1.6 million lost pension pots
According to recent research from the Association of British Insurers (ABI) there may be nearly GBP20 billion sitting in private pensions that people have lost or forgotten about. This is hardly surprising, given that the average person has 11 different jobs over their working life and moves home eight times (likely even more, if they are expats).
They estimate that there are 1.6 million “lost” pension schemes. However, it is expected that the actual figure will be much higher than this as the research did not cover lost pensions held in public sector or employer defined contribution schemes.
How the latest UK stamp duty plans impact expats
In the past month, Theresa May announced plans to introduce an additional layer of stamp duty for overseas buyers of UK property.
This is a move that could obviously affect British expats who are looking to buy a place in the UK; either to rent out or as a home to live in on their return.
The new rate could be up to 3% and would be due in addition to the existing 3% surcharge on second properties.
Current stamp duty rates on UK residential property
For example, if you were buying a property worth GBP500,000, the total stamp duty due, should the new rule be implemented, would be 8% (i.e. GBP40,000). This assumes you didn’t already own property in the UK. If you did, it would be 11% (i.e. GBP55,000).
The theory is that the proceeds of the additional tax would be used to tackle rough sleeping. While this is laudable, it seems unfair that expats will be punished as a result.
It should be noted, that this new tax is currently only at the proposal stage with no date yet set for implementation. However, if you are considering purchasing property in the UK then it is worth keeping an eye on.
The effect of marriage on a Will
Did you know that if you marry (or remarry), any Will that you have in place automatically becomes invalid?
You can read more about the effects of marriage (and divorce) on a Will here.
Pension savers in ill health stung by IHT charge
A controversial ruling means that anyone who is in ill health when transferring their pension and dies within two years could now see the remainder of their pot taxed at 40%.
Ordinarily, passing on a pension is potentially a very efficient way of mitigating inheritance tax. This is because, unlike property, savings and investments, a pension does not form part of an estate on death. Read more here.

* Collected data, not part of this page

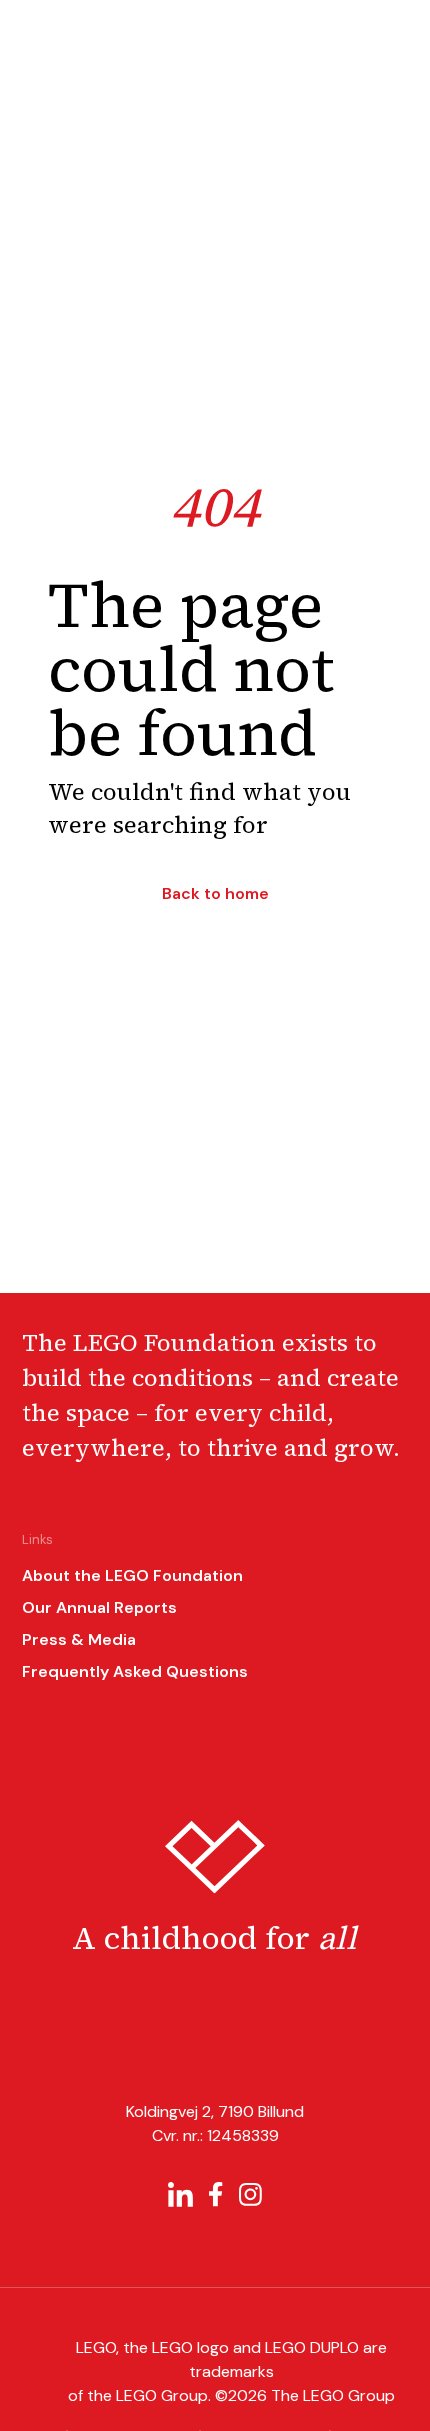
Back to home (215, 894)
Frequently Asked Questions (135, 1671)
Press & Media (79, 1639)
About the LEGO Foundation (132, 1575)
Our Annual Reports (99, 1607)
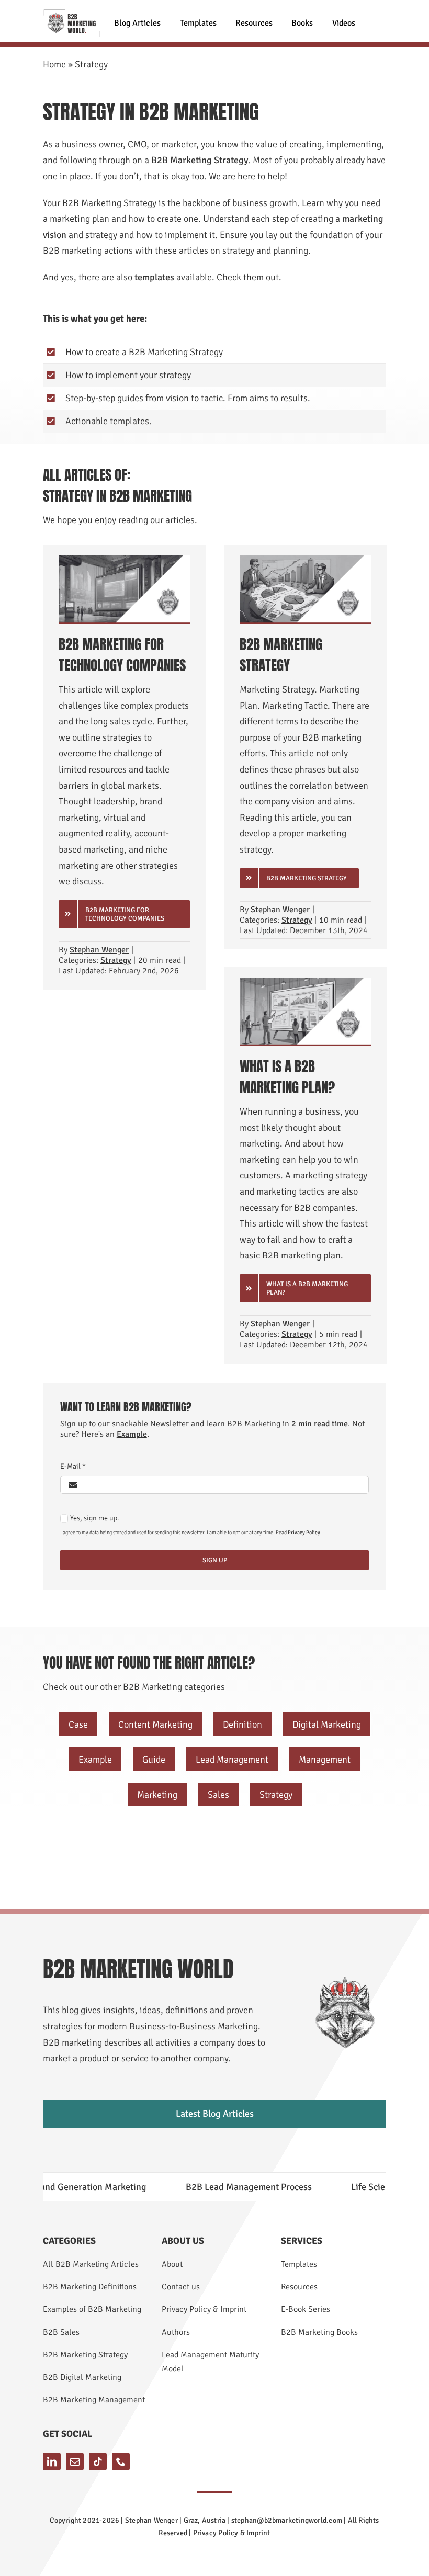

However, in this particular case, involving a Mrs Staveley, who, after an acrimonious divorce, transferred a portion of a pension she had set up with her husband into a new pot and bequeathed it to her children the outcome was different.
Because she died a few weeks after the transfer was made and was terminally ill at the time of transfer, HMRC treated the transfer as a “chargeable lifetime transfer” followed by an “omission to act” as she did not draw any benefits, and applied inheritance tax.
It argued the two actions were linked and designed to reduce the value of her estate for IHT purposes.
Two prior hearings had ruled in favour of Mrs Stavely. However, the Court of Appeal has now found in favour of HMRC.
Monthly action point
If you think that you have a pension that you have lost track off, the government has created a website that will help you find it. All you will need is the name of your employer or pension provider.
Once you have found any lost pensions, you can then look into combining them into a single plan in order to make them easier to manage.